Article Type: Meeting abstract


The features characteristic of competitive growth such as plane intercrystalline boundaries, and increasing crystal size away from the substrate, together with the high frequency of enfacial junctions are regarded by others as intrinsic to cements and form the mainstay of its identification. The features of competitive growth are based on published crystal growth diagrams which are unrealistic because of gross over-simplification. The high frequency of enfacial junctions, claimed as the least unequivocal criterion for cement recognition, still requires explanation. The jerky growth required by cessation of one crystal's face while others grow against it seems unnatural.

Three new diagrams for specific calcite crystallographic forms ( (1011) , (4041) , and (0112) rhombohedra) are introduced.
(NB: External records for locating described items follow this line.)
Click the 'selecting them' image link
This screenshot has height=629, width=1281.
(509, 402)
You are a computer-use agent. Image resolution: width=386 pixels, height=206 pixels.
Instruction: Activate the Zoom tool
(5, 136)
These show competitive or impingement aggregates developed through 3 or 4 maturation stages, and occuring in two basic types, one in which the crystals develop positive elongation, and the other in which negative elongation develops. These graphic models find their closest natural analog in parallel-side veins, but their properties can be applied to pore-fill cements which grew by seeding (without epitaxy) onto the pore walls.

The apparent enigma between the absence of enfacial junctions in the new diagrams and the high recorded frequency in natural aggregates is explained by reference to selected examples.